A general linear program takes the form:
$$ \begin{aligned} \text{minimize} & \quad \mathbf{c}^\top \mathbf{x} \\ \text{subject to} & \quad \mathbf{A}\mathbf{x} = \mathbf{b} \\ & \quad \mathbf{G}\mathbf{x} \preceq \mathbf{h}. \end{aligned} $$
A linear program is a convex optimization problem, why?

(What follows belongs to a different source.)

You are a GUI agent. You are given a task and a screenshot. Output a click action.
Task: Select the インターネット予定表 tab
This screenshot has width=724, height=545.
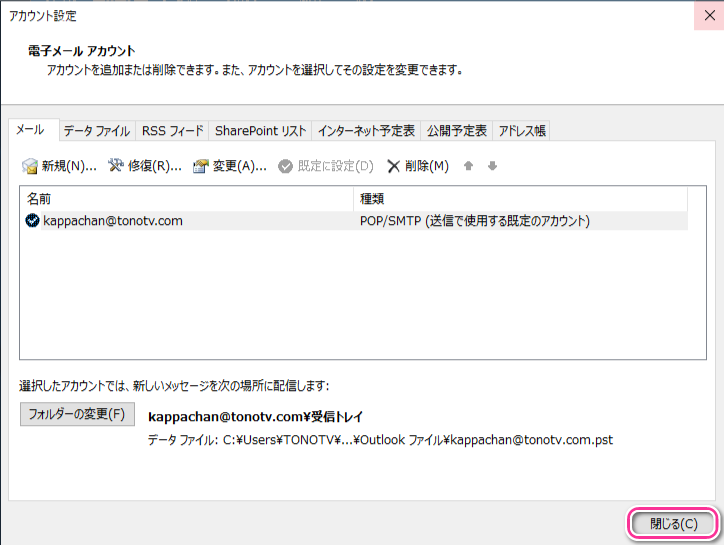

\begin{center} \includegraphics[width=0.7\textwidth]{lp.jpg} \end{center}
- The standard form of a linear program (LP) is:
$$ \begin{aligned} \text{minimize} & \quad \mathbf{c}^\top \mathbf{x} \\ \text{subject to} & \quad \mathbf{A}\mathbf{x} = \mathbf{b} \\ & \quad \mathbf{x} \succeq \mathbf{0} \end{aligned} $$
To transform a general linear program into the standard form, we introduce slack variables $\mathbf{s} \succeq \mathbf{0}$ such that $\mathbf{G}\mathbf{x} + \mathbf{s} = \mathbf{h}$. Then we write $\mathbf{x} = \mathbf{x}^+ - \mathbf{x}^-$, where $\mathbf{x}^+ \succeq \mathbf{0}$ and $\mathbf{x}^- \succeq \mathbf{0}$. This yields the problem:
$$ \begin{aligned} \text{minimize} & \quad \mathbf{c}^\top (\mathbf{x}^+ - \mathbf{x}^-) \\ \text{subject to} & \quad \mathbf{A}(\mathbf{x}^+ - \mathbf{x}^-) = \mathbf{b} \\ & \quad \mathbf{G}(\mathbf{x}^+ - \mathbf{x}^-) + \mathbf{s} = \mathbf{h} \\ & \quad \mathbf{x}^+ \succeq \mathbf{0}, \quad \mathbf{x}^- \succeq \mathbf{0}, \quad \mathbf{s} \succeq \mathbf{0} \end{aligned} $$
The slack variables are often used to transform complicated inequality constraints into simpler non-negativity constraints.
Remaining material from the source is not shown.